I think what you're saying is just um, for people to be um, felt that they're, they feel they've been properly experienced for the true people that they are and understood that they've been understood that school is difficult and yeah, there is somewhat mischievously, because I'm a little bit of a mischievous person, I started thinking of acronyms in relation to the content that I, not a long time ago, but the content that I write and, um, I was thinking about the term aura now, and aura has got a whole kind of new agey vibe about it. But the actual aura really in the dictionary sense means it's that distinctive quality or atmosphere of a place or a person. Right, and I think when I do my next edition or do another book, if, when and if probably a bit more of an if, I will probably structure it more around at least the therapeutic care side of things, more around this acronym of AURA. So not only is AURA the felt experience of a place and the people in it, but it means that those people are accessible, so they're present, they're with you, their facilitating feelings of being heard and understood, acknowledged, important, a person of worth in their words, understanding, in their actions, their responsiveness to the experience of the young person and in their outward expressed emotions and through attunement, facilitating attunement experiences.

Colby:

So I think, yeah, aura probably encapsulates a lot of the responses.
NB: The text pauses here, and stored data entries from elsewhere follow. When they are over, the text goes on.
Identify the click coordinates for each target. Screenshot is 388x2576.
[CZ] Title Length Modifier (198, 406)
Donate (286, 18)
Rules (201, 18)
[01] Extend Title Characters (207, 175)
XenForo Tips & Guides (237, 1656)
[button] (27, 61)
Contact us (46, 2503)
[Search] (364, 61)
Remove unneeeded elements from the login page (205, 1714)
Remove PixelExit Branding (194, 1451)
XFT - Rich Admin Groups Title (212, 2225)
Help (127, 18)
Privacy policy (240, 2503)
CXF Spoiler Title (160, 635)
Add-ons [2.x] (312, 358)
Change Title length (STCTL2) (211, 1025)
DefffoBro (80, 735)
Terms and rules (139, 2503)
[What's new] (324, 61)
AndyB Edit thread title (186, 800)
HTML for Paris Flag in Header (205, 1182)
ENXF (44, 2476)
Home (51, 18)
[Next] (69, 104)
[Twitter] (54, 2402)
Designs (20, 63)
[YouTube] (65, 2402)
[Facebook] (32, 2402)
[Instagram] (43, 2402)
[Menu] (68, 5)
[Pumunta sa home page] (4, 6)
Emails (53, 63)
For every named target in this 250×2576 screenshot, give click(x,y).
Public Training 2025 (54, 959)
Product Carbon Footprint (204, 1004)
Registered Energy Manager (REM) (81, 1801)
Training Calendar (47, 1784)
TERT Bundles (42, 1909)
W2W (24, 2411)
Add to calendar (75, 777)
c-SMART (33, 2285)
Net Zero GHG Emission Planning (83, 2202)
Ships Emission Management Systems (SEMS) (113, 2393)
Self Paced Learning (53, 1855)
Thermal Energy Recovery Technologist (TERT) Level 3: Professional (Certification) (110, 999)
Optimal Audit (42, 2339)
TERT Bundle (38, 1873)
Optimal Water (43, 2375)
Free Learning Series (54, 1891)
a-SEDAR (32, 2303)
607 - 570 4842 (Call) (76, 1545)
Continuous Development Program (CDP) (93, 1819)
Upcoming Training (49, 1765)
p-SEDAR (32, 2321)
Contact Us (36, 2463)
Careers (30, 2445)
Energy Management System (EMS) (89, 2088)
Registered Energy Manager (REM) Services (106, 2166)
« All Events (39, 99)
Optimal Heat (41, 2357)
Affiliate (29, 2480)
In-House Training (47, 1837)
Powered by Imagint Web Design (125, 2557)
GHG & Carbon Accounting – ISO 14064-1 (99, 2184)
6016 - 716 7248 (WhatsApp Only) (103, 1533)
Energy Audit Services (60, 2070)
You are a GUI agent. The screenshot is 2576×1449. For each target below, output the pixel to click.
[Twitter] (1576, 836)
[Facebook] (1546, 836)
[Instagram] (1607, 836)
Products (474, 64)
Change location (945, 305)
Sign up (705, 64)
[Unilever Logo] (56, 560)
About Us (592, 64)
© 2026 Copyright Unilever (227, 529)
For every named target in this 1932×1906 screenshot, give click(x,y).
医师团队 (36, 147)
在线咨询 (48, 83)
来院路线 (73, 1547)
I also am the author of the AAA model, which is a published model and is about my learnings about the inner experiences of the children. But I might talk about that when I get a similar question in another podcast. But yeah, that's probably enough at this stage. So again, thank you very much for graciously accepting the invite to be on this fledgling podcast. And, yeah, wish you all the best and maybe our paths will cross again another time.

Simon:

Yeah, thank you for the opportunity. It's been great. Thank you, yeah, it's been good to talk about stuff.